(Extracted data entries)
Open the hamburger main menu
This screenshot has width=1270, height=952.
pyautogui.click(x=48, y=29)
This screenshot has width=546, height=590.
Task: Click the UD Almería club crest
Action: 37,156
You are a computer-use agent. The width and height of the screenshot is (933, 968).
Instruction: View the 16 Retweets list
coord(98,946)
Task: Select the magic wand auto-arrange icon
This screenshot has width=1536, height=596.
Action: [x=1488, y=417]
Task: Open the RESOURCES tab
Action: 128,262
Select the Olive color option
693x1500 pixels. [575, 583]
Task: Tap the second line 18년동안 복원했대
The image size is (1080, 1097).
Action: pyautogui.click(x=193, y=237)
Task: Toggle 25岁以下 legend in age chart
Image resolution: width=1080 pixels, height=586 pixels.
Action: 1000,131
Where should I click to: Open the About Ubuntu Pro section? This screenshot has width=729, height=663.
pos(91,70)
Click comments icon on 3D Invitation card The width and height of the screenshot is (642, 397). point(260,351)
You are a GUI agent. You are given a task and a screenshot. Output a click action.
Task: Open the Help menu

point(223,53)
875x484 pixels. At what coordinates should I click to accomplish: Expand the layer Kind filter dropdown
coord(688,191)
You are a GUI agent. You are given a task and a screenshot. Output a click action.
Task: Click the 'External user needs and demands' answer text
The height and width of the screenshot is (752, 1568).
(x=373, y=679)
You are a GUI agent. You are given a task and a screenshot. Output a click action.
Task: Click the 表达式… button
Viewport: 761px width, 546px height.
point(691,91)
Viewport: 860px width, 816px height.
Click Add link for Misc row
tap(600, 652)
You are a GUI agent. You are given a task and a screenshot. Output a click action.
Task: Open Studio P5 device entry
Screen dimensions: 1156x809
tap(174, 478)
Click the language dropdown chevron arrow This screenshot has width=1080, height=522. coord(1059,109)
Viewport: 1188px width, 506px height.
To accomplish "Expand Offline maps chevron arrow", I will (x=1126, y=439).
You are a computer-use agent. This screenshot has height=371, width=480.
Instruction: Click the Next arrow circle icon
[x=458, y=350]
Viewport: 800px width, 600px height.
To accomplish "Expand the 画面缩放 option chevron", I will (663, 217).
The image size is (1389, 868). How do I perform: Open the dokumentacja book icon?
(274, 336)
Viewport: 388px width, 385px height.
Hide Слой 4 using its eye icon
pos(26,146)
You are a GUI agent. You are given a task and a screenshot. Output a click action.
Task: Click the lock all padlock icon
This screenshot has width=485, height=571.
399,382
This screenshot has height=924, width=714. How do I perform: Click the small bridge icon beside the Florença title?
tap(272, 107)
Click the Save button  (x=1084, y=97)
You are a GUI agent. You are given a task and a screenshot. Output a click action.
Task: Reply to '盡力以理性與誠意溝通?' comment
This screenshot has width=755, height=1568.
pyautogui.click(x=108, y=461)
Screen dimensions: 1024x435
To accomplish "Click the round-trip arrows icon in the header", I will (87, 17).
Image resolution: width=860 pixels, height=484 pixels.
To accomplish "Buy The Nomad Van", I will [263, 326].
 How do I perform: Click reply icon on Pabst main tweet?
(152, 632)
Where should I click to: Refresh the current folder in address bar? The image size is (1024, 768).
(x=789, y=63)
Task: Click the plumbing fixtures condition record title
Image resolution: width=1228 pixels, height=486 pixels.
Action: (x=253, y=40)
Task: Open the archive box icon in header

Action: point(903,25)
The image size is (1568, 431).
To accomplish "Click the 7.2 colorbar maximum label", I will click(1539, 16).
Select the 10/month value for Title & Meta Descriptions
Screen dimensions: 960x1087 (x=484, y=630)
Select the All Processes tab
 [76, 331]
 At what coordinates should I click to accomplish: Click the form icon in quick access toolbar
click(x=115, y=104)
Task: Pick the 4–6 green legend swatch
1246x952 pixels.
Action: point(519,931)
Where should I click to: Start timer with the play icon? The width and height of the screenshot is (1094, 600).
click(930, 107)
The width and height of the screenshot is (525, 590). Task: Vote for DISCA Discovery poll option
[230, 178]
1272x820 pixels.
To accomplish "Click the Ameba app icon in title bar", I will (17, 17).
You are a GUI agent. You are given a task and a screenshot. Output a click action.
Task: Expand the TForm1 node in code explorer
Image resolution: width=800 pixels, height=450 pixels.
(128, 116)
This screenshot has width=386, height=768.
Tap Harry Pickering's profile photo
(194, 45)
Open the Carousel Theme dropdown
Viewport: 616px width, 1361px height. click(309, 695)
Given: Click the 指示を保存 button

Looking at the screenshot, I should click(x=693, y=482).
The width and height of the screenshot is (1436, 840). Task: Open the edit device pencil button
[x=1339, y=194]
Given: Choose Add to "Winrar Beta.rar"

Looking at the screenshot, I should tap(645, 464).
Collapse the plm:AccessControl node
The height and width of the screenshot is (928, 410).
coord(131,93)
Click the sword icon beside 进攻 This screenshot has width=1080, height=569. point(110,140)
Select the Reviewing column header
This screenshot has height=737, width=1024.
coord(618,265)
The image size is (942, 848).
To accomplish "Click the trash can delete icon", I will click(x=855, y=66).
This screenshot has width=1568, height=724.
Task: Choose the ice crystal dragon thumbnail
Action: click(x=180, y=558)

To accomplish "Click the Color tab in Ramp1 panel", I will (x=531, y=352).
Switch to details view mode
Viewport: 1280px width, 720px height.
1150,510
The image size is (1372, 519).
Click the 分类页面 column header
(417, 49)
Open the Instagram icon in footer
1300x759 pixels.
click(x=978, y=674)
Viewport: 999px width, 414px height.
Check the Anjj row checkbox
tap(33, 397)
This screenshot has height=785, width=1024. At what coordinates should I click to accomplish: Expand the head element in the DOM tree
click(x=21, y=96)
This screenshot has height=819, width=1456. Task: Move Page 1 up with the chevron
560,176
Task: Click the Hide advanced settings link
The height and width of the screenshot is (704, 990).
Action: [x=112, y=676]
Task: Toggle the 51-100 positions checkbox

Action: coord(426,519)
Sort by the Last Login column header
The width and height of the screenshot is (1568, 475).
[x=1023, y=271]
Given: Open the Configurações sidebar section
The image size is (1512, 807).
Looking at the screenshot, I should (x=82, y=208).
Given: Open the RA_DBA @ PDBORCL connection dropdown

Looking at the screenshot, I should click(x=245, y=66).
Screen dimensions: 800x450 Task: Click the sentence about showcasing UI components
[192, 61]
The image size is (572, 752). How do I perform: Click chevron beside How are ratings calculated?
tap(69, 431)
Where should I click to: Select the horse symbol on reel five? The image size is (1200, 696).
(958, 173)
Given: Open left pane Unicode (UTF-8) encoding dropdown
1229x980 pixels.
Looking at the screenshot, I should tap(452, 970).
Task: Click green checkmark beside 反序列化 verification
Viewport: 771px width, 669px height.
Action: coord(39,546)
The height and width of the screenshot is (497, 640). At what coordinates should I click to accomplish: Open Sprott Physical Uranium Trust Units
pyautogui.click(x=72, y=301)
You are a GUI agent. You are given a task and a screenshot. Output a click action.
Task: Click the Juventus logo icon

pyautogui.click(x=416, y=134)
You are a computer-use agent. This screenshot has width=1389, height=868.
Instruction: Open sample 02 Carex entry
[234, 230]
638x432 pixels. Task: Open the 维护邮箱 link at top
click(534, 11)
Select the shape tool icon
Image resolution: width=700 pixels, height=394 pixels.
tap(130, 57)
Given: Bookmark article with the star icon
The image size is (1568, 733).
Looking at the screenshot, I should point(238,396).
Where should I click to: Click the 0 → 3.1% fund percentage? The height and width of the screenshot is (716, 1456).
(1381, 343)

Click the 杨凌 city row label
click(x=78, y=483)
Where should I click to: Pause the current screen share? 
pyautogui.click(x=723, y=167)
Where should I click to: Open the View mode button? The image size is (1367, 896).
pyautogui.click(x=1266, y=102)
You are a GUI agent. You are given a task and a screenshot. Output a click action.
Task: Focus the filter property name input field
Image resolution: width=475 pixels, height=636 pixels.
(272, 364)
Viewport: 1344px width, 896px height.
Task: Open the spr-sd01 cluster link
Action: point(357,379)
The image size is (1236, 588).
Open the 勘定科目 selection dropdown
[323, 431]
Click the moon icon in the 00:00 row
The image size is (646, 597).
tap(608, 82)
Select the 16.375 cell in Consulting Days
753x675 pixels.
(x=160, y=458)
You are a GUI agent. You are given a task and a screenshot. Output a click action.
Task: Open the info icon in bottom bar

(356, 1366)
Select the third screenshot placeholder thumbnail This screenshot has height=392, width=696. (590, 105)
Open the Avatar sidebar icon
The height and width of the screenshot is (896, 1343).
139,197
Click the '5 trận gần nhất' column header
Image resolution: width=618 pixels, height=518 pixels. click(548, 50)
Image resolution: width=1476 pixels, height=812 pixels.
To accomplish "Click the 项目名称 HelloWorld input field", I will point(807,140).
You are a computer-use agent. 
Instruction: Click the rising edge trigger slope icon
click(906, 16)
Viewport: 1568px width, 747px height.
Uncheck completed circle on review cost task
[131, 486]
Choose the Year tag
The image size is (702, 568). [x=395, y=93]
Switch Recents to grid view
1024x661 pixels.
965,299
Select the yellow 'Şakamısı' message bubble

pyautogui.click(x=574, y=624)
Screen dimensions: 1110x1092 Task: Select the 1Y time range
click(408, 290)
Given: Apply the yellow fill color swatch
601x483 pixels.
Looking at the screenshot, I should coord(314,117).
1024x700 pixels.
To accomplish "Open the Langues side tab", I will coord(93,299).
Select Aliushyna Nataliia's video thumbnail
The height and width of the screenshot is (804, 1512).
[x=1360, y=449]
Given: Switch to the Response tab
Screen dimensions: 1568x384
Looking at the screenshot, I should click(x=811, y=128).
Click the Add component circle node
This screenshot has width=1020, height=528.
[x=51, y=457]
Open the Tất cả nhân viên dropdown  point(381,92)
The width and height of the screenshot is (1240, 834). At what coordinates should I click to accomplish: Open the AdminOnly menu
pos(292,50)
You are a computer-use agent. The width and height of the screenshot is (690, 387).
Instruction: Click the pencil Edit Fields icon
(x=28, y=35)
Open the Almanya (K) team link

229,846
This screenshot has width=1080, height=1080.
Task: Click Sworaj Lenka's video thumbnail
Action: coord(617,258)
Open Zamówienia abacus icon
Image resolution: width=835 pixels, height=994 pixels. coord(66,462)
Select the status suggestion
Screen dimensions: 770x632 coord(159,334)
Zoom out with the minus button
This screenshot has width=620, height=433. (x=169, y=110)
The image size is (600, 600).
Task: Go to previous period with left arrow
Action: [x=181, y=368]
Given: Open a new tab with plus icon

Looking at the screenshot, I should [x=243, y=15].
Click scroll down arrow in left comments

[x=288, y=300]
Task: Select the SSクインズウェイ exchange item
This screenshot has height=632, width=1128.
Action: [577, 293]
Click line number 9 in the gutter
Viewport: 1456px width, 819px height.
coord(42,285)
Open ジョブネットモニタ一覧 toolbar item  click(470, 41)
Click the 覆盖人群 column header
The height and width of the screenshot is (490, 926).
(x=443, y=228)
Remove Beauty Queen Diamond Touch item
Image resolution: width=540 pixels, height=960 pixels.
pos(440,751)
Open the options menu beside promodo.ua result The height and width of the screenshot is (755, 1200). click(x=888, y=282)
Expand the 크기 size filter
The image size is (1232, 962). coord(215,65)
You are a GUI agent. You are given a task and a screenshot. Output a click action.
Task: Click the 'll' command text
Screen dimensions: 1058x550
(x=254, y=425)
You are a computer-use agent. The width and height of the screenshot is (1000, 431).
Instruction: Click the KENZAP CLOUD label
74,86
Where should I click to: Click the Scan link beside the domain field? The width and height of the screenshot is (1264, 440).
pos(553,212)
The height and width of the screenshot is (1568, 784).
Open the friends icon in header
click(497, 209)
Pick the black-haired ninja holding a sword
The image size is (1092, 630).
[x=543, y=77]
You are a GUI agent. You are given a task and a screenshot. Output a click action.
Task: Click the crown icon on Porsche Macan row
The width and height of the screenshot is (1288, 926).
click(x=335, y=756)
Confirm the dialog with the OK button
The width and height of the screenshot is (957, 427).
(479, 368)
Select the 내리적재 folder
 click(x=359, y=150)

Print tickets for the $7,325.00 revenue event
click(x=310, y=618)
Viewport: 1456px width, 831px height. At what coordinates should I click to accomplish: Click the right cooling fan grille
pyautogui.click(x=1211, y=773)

ASSIGNMENT:
From the data, pick out every line that includes "green".

TASK ANSWER:
Task: Pick the 4–6 green legend swatch
Task: Click green checkmark beside 反序列化 verification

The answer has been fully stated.